Pioneer: Captain Tony Jacklin with the Ryder Cup in 1987 (photo by Getty Images)

Pioneer: Captain Tony Jacklin with the Ryder Cup in 1987 (photo by Getty Images)

by Jeremy Chapman

What could be more appropriate in Ryder Cup year when the match goes to Hazeltine than a knighthood finally coming the way of Tony Jacklin CBE who conquered that controversial course in 1970 to become the first Brit for 45 years to win the US Open?

Jacklin is easy to underrate because he wasn’t at the top very long – I was at Muirfield in 1972 when Lee Trevino torpedoed his career by pitching in from the back of the 71st green and a shattered Tony three-putted from nowhere just when he had his name on a second Claret Jug.

But when Jacklin was good, he was very, very good and anyone who holds the Open Championships of the two main golfing nations at the same time, as he did in 1969-70, has to be extra-special.

And don’t forget Tony had to do it all on his own, not like Faldo and co who hunted down Stateside glory in droves in the next decade once Seve Ballesteros opened the floodgates at the 1980 Masters.

Jacklin did it without back-up, he was a genuine pioneer who, as he said, “loved putting two fingers up to the Americans”.

The best Europeans simply didn’t go to the US Open in those days. Nor did the UK media – only three British golf writers were at Hazeltine that windy Minnesota week when Jacklin, with the hottest of putters, blew them all away to win by seven.

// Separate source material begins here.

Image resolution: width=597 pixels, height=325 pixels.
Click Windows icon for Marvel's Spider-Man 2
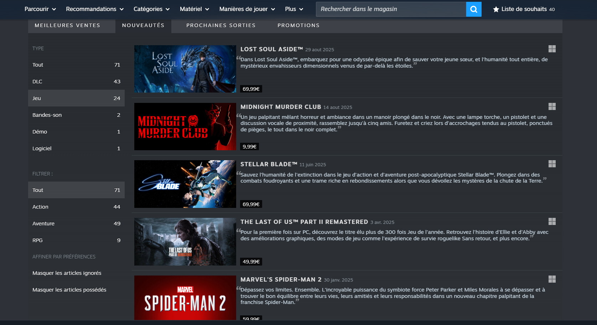coord(552,279)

Eleven months earlier he’d edged out Bob Charles at Royal Lytham to end an 18-year drought since the previous British winner, Max Faulkner. Suddenly, the cocky truck driver’s son from

Scunthorpe was a national hero and played the part a few months later when defeating and halving with Jack Nicklaus as GB & Ireland grabbed a Ryder Cup dead-heat at Royal Birkdale.

A tie was remarkable in those days when we had a massive inferiority complex long before Seve and the other continentals came in and those one-sided matches became competitive.

That was down to Jacklin, too. He led Europe to two historic victories, captaining the side to a first triumph in 28 painful years in 1985 before a breakthrough victory in the States at Muirfield Village two years later.

That was only part of it. In his first captaincy, in 1983, he had got the Europeans to believe in themselves, insisting on first-class flights, the smartest uniforms, everything.

And he made Ballesteros a talisman, sweet-talking the Spaniard back into the fold after the spat that saw our top player axed for the ’81 match at Walton Heath.

It so nearly worked first time, going down to the wire before the USA squeaked home. But they were suddenly seen to be beatable. After that, it was only a question of when, not if. And “when” came just two years later.

A knighthood is no less than he deserves, and I say this as someone who thought he was a total pain in the neck as a pro-am partner at the 1980 Coral Welsh Classic.

By then, he was a spent force as a top-liner and it showed, making his caddie’s life a misery and making little or no attempt to engage his three amateurs in conversation, walking far ahead as we hacked away.

And when he said afterwards “sorry, guys, I won’t be having lunch with you, I’ve got to get to London for a meeting”, it marked an underwhelming end to what should have been a day to savour, five hours in the company of a great British sporting hero.

But there are plenty of grumpy knights, particularly if you catch them on a bad day, and I’ll still cast a vote for Sir Anthony Jacklin. He’ll be 72 in July and a date with Her Majesty is overdue.